La paura non è un difetto.
Non è un ostacolo.
Non è un nemico.

La paura è una compagna di viaggio.
Presente. Costante. Fastidiosa come un sassolino nella scarpa.
Ma vera.
Più vera di qualsiasi post motivazionale.

La prima paura, nel nostro mondo, arriva prima del primo pugno.
Prima ancora del primo strangolamento.
Arriva quando firmi il modulo.
Quando ti allacci una cintura bianca.
La più complicata da indossare.
Perché è l’unica che non prova nulla.
Dice solo: “Non so, ma sono qui.

E se non fossi capace?

Siamo cresciuti in una scuola dove l’interrogazione è una condanna.
Dove il voto non verifica: giudica.
Poi siamo finiti in un mondo che misura il valore in follower, fatturato e forma fisica.

Così finisci per avere paura di iniziare qualcosa che ti piace.
Non per paura del dolore.
Ma per paura di non essere bravo.
Per paura di essere visto.
Per paura di essere giudicato.

Ti dici: “E se non fa per me?
Tradotto: ho paura di fallire davanti a chi guarda.

Ma qui non si viene per dimostrare.
Si viene per diventare.

La cintura bianca è un manifesto.
Dice: “Qui si sbaglia. E va bene così.

Nessuno ti applaude quando indossi la cintura bianca.
Nessuno ti posta sui social.
Nessuno ti chiede l’autografo.

La cintura bianca è la resa.
L’ammissione.
La dichiarazione pubblica:

Accetto di essere mediocre, o addirittura scarso, per un tempo indefinito. Ma inizio lo stesso.

La paura qui non la combatti.
La conosci.
La ascolti.
E te la porti appresso.

Viviamo in una società improntata sul PIL.
Se non produci di più dell’anno scorso, sei in crisi.
Se non consumi più del tuo amico, sei povero.
Se non migliori ogni tre post, sei rotto.

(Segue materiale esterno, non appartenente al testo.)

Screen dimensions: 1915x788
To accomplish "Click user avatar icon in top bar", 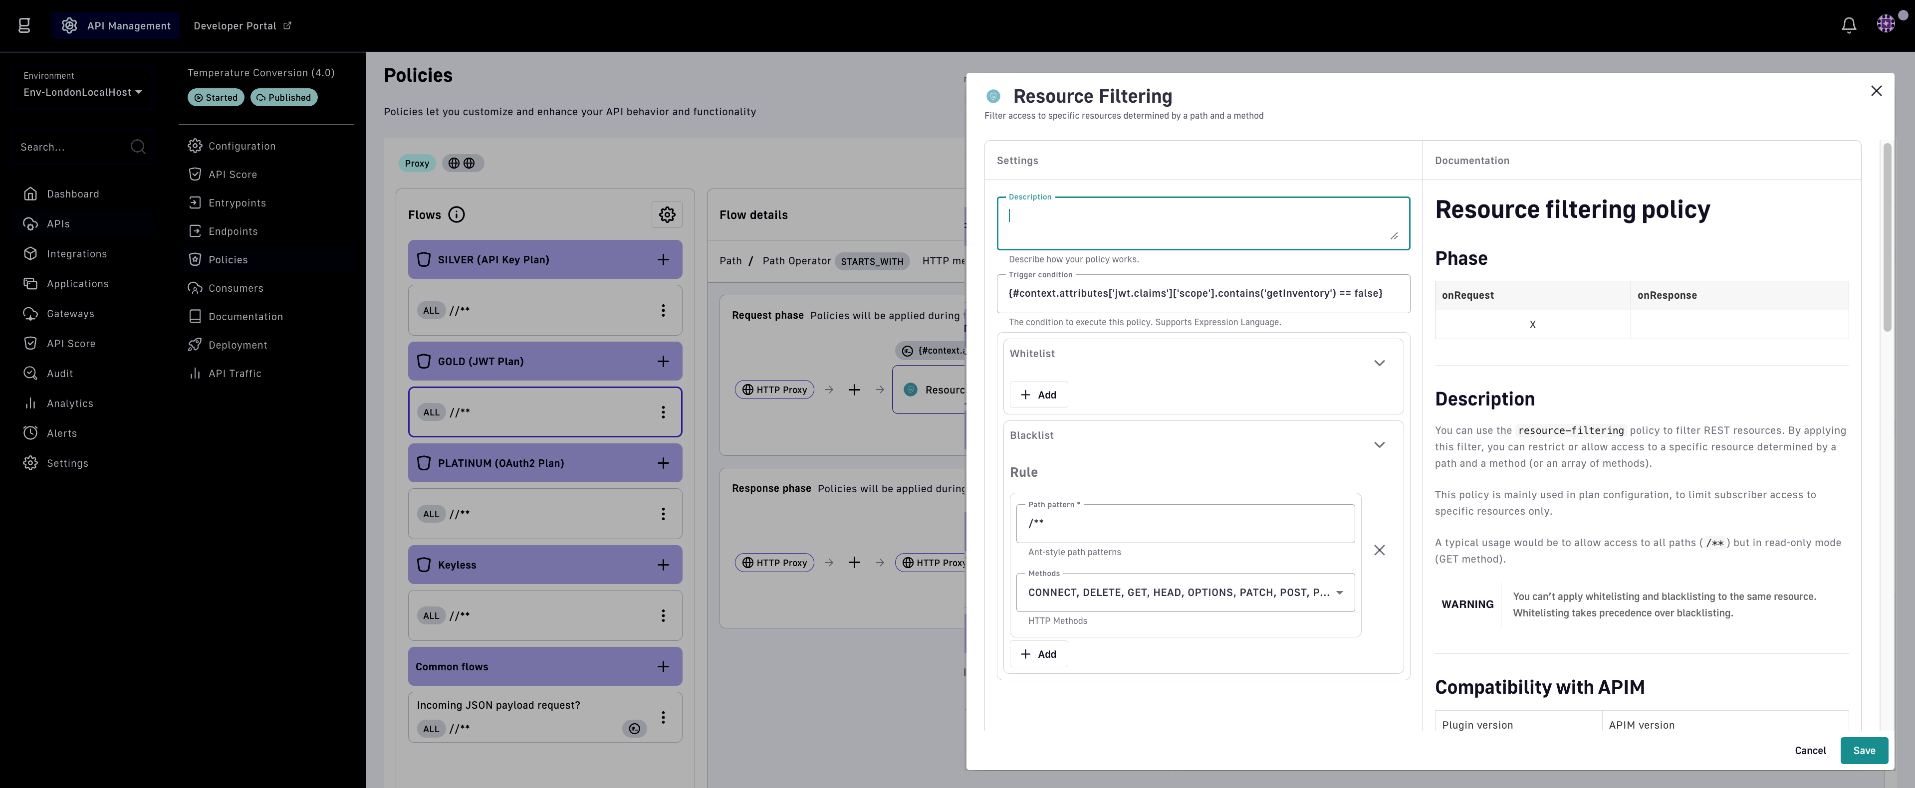I will pyautogui.click(x=1886, y=25).
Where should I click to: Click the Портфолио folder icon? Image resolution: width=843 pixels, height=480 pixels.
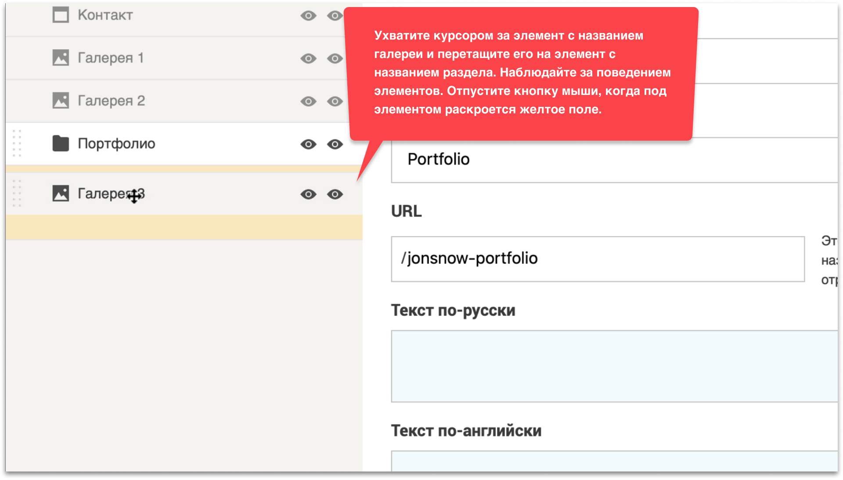[61, 143]
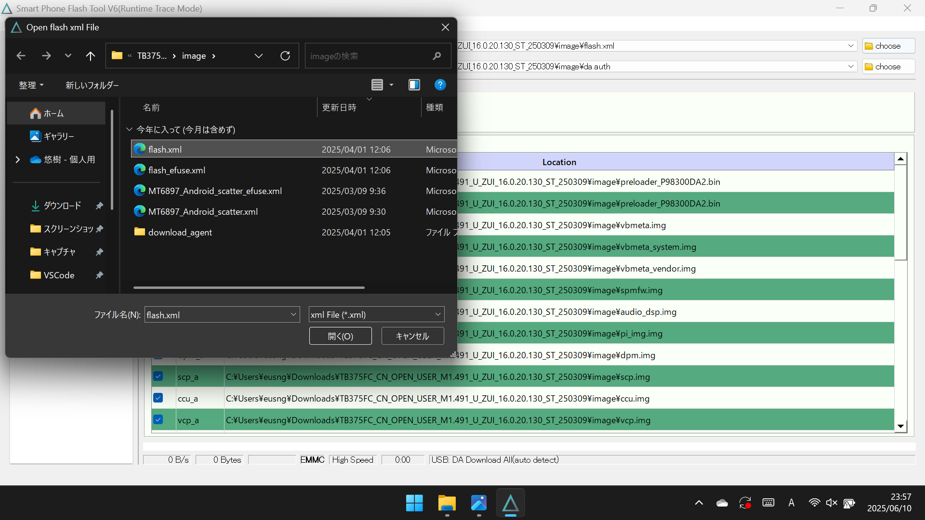Click 開く(O) to open flash.xml

tap(340, 336)
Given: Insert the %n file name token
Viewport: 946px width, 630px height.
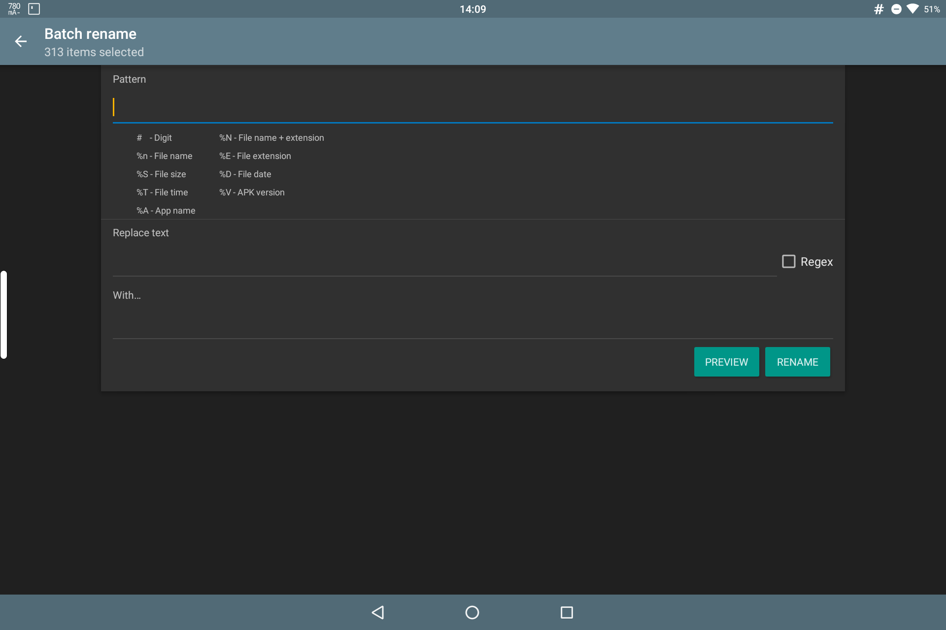Looking at the screenshot, I should coord(165,156).
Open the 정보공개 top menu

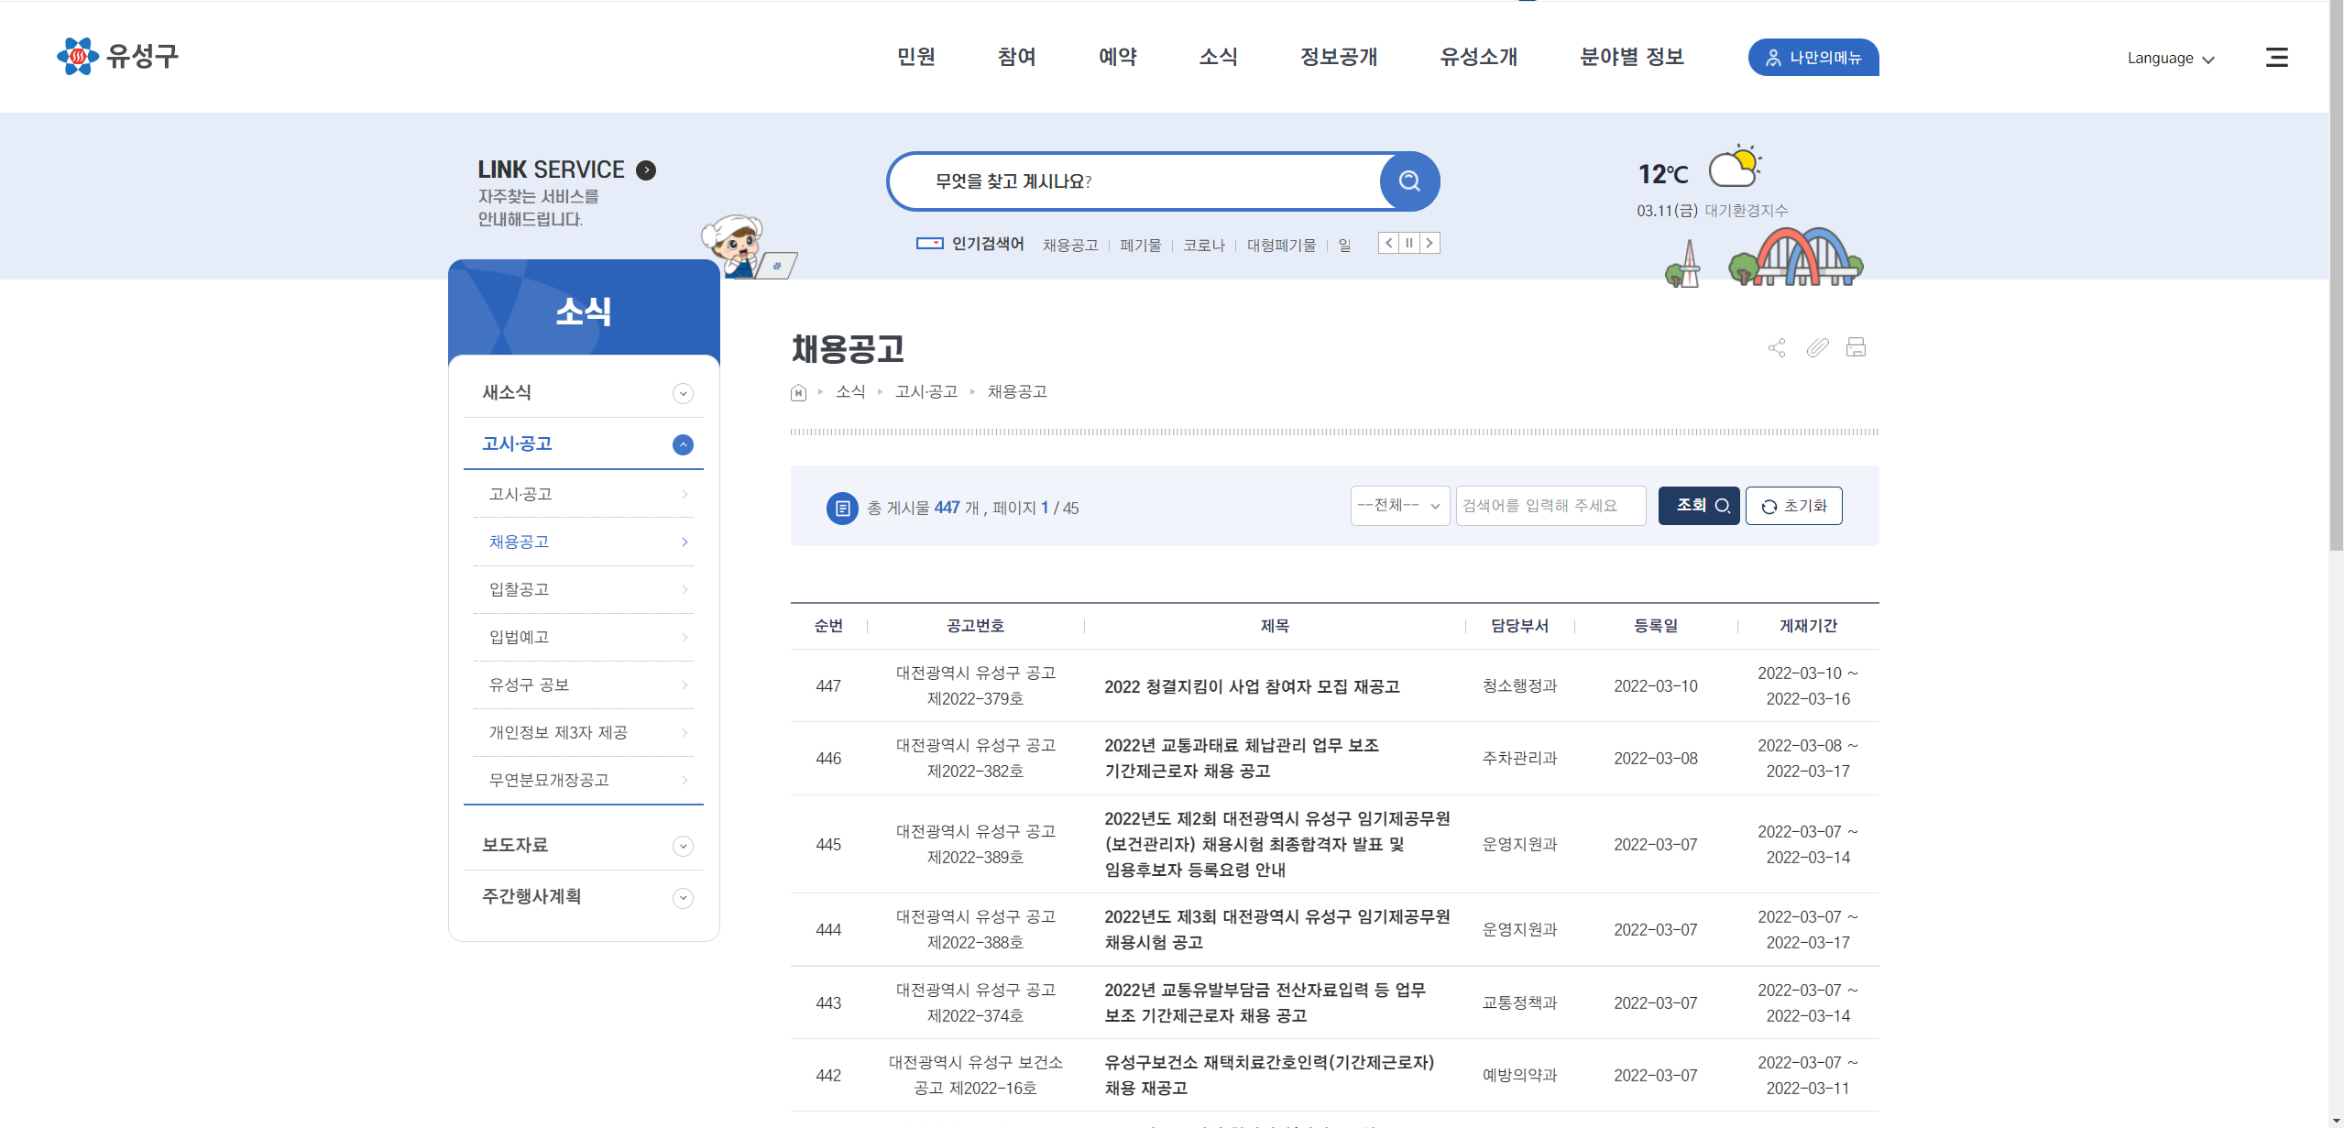pos(1339,57)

Ecco perché, quando ti alleni e un altro fa meglio, ti senti di meno.
Ma è una trappola.

Il valore di chi è più veloce non toglie nulla al tuo.
La tecnica di chi va più avanti non cancella il tuo sforzo.
Il dolore che provi in silenzio pesa quanto l’oro.

I progressi, a volte, non si vedono. Ma ci sono.
A volte l’unico progresso è… resistere.

Allenarsi quando non ti va.
Essere costante quando tutto ti spinge via.
Continuare senza risultati è già un risultato.
Rallentare è un progresso.
Fermarsi per ripartire, lo è ancora di più.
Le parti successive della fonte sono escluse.